Turbo compressed sensing (Turbo-CS) [9] solved the above discrepancy by a careful redesign of the message passing algorithm. The Turbo-CS algorithm consists of two processing modules: One module handles the linear measurements of the sparse signal based on the linear minimum mean-square error (LMMSE) principle and calculates the so-called extrinsic information to decorrelate the input and output estimation errors; the other module combines its input with the signal sparsity by following the minimum mean-square error (MMSE) principle and also calculates the extrinsic information. The two modules are executed iteratively to refine the estimates. This is similar to the decoding process of a turbo code [10], hence the name Turbo-CS. It has been shown that Turbo-CS considerably outperforms its counterparts for compressed sensing in both complexity and convergence speed.

In this paper, we extend the Turbo-CS algorithm to solve compressed sensing problems with partial orthogonal sensing matrices involving more general signal structures, such as compressive image recovery and low-rank matrix recovery. An immediate obstacle for such an extension is that the MMSE module in the Turbo-CS algorithm in [9] requires the prior knowledge of the signal distribution, while the latter is generally unavailable in the new problems under concern. To overcome this obstacle, we replace the MMSE module in Turbo-CS by a generic denoiser that does not depend on the prior distribution. We derive the extrinsic information for a generic denoiser by following the Turbo-CS principle.
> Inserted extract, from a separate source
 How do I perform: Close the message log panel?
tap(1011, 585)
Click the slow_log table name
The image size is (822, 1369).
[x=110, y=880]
Interestingly, we show that the resulting extrinsic denoiser falls into the category of divergence-free denoisers in [11]. Based on that, we propose to optimize the parametric extrinsic denoisers to minimize the output mean-square error (MSE). Explicit expressions are derived for the extrinsic SURE-LET denoiser used in image denoising [13] and also for the singular value thresholding (SVT) denoiser used in low-rank matrix denoising [14].

We find the dynamics of denoising-based Turbo-CS (D-Turbo-CS) can be characterized by a scaler recursion called MSE evolution. We also study the impact of the choice of the sensing matrix on the accuracy of the MSE evolution in Turbo-CS. We show that when the signals to be recovered are i.i.d., the output error of the LMMSE module can be modelled as an additive Gaussian noise and the corresponding state evolution is accurate. However, the state evolution is not necessarily accurate when correlated signals are involved, e.g., in the case of image denoising where the neighbouring pixels of an image are usually continuous in value and so are correlated to each other. We show that this problem can be solved by an appropriate design of the sensing matrix. A simple solution is to right-multiply the sensing matrix by an extra diagonal matrix with random +1 or -1 in the diagonal. This extra diagonal matrix randomly flips the signs of the signals, and effectively decorrelates the signals.
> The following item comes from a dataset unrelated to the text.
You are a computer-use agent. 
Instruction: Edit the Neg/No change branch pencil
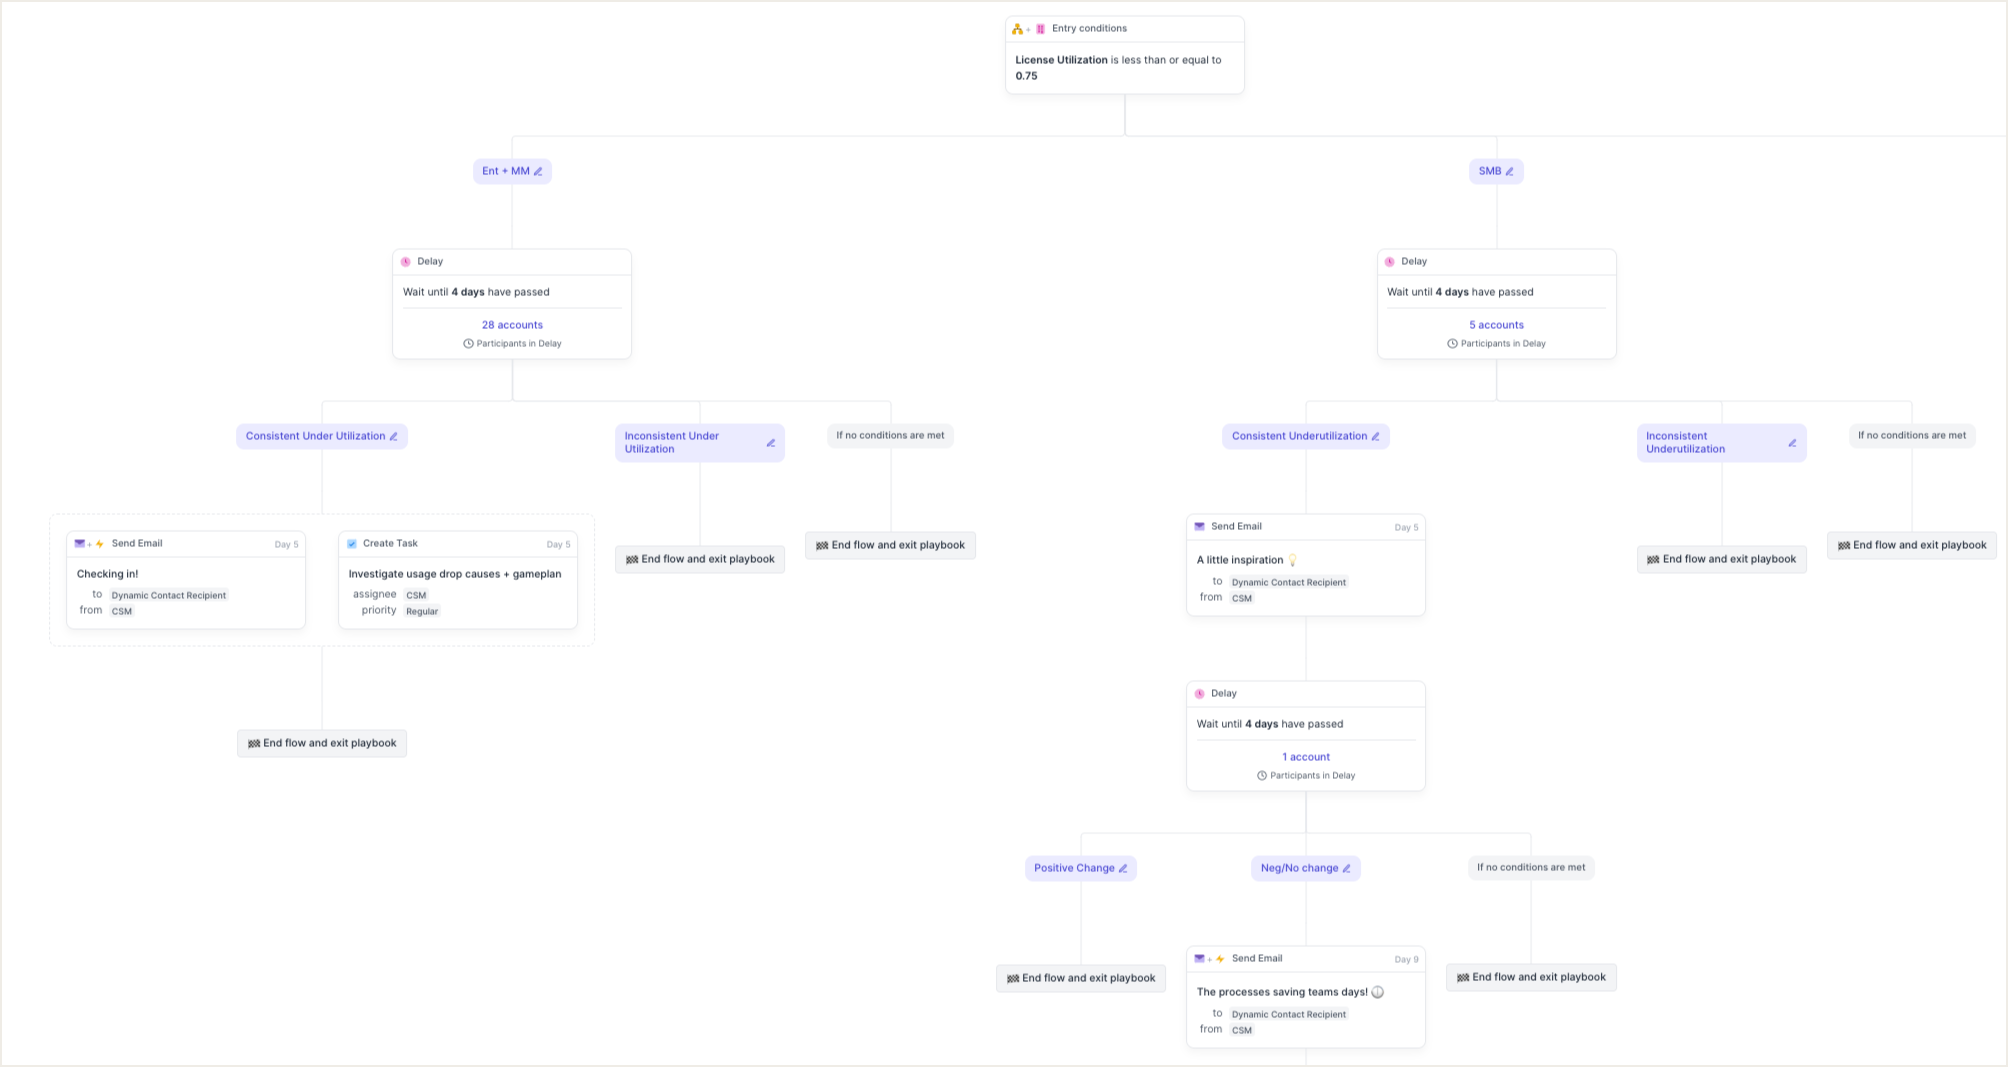click(x=1347, y=869)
We further compare the performance of D-Turbo-CS with the state-of-the-art algorithms in the literature. For example, denoising-based AMP (D-AMP) was studied in [15], and a number of popular image denoisers were examined therein. Also, the EM-GM-AMP algorithm proposed in [16] can be applied to the compressed image denoising problem under concern. Numerical results demonstrate that D-Turbo-CS considerably outperforms D-AMP and EM-GM-AMP in both convergence rate and recovery accuracy.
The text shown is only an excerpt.